Copy the data line for line, beginning at the line that contains "You are a GUI" and stopping after the line that contains "point(6,338)", and include both of those lines. Leave the pictures out of your copy.

> Data to process
________

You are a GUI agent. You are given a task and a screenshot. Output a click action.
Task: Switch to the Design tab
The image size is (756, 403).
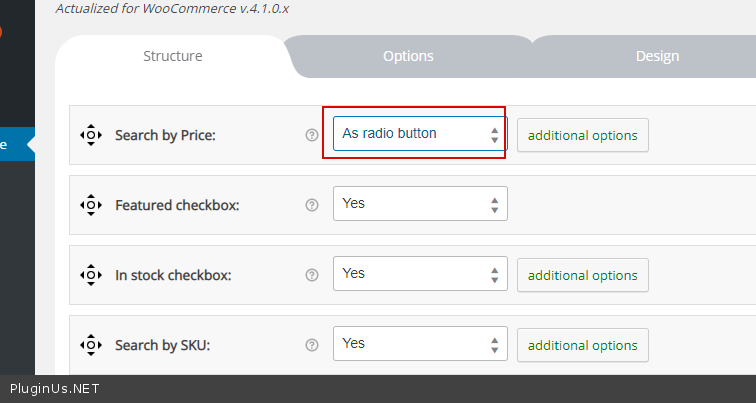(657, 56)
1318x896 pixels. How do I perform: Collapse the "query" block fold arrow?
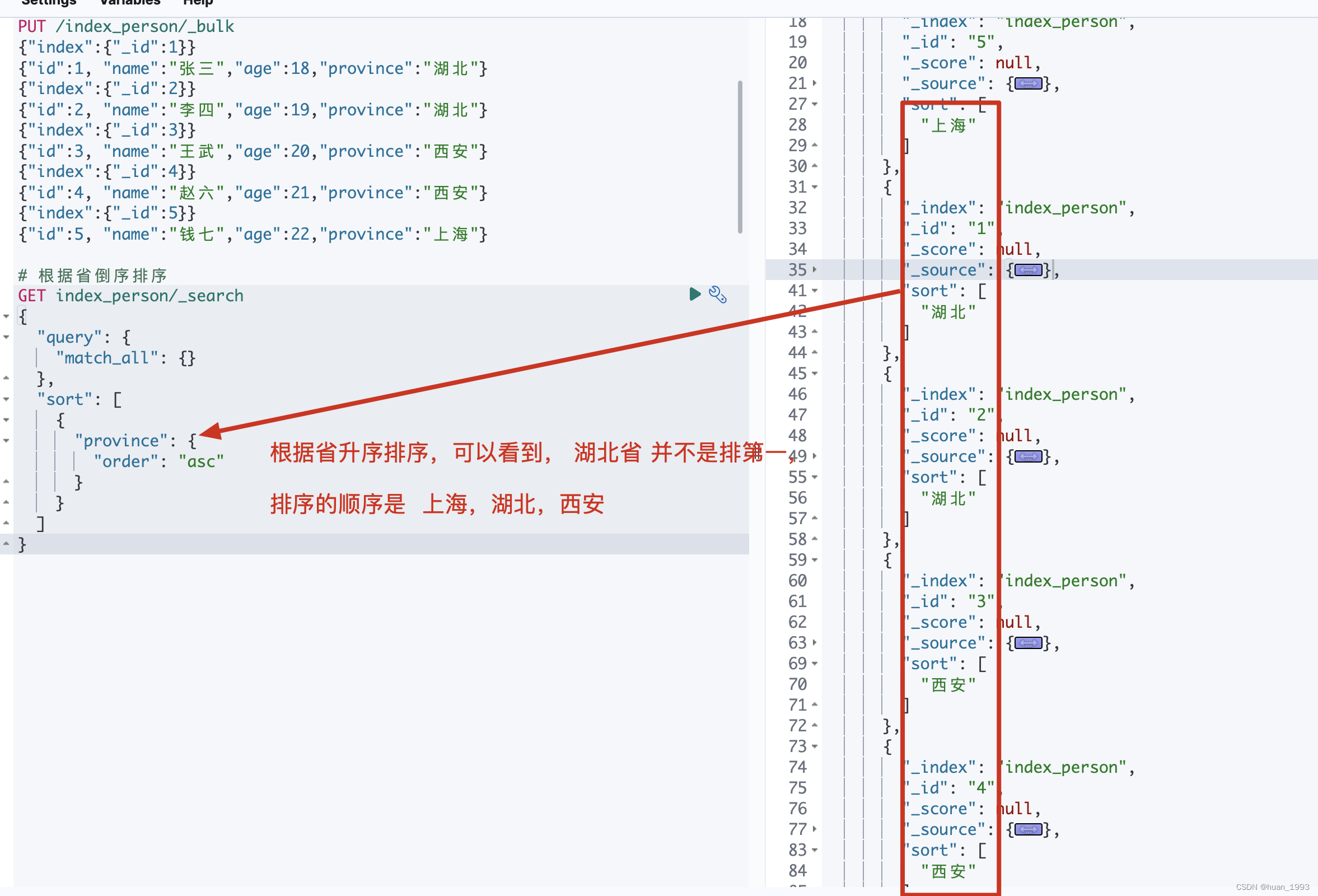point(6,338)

________

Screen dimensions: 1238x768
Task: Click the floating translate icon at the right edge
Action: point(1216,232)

________

> Result of this exercise
You are a GUI agent. You are given a task and a screenshot. Output a click action.
Task: Switch to the Design tab
The image size is (756, 403).
(657, 56)
1318x896 pixels. How do I perform: Collapse the "query" block fold arrow?
point(6,338)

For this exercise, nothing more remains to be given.